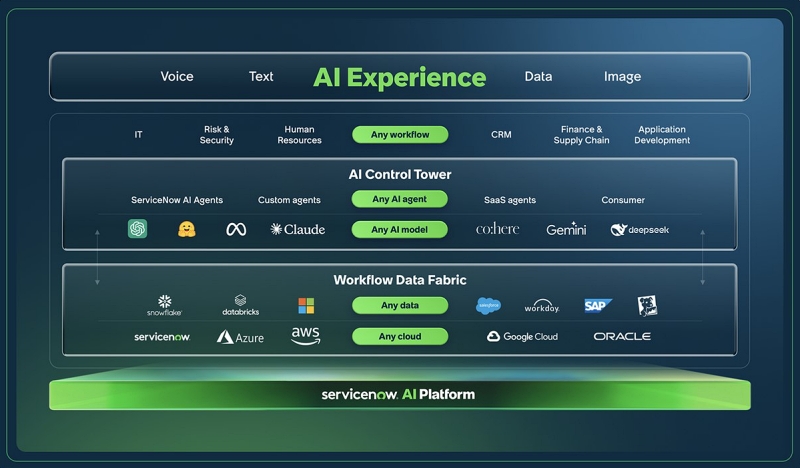Choose the Human Resources workflow label
The height and width of the screenshot is (468, 800).
click(x=299, y=135)
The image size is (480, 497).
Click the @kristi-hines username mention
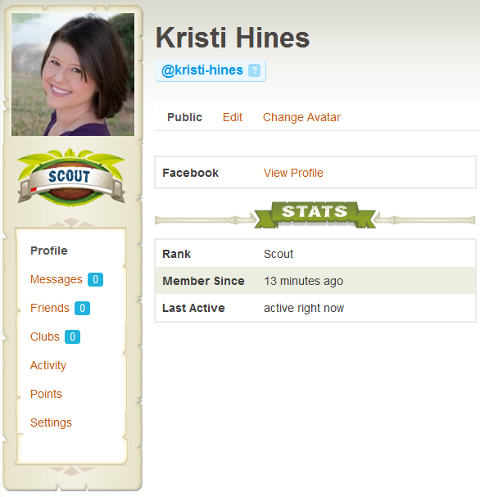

--- PROBLEM TO WORK ON ---
Both ends included, copy the lines from the one holding "The image size is (480, 497)." to the last line of the entries exactly, with all pictures left out.

--- OUTPUT OF THE EXERCISE ---
The image size is (480, 497).
Click the @kristi-hines username mention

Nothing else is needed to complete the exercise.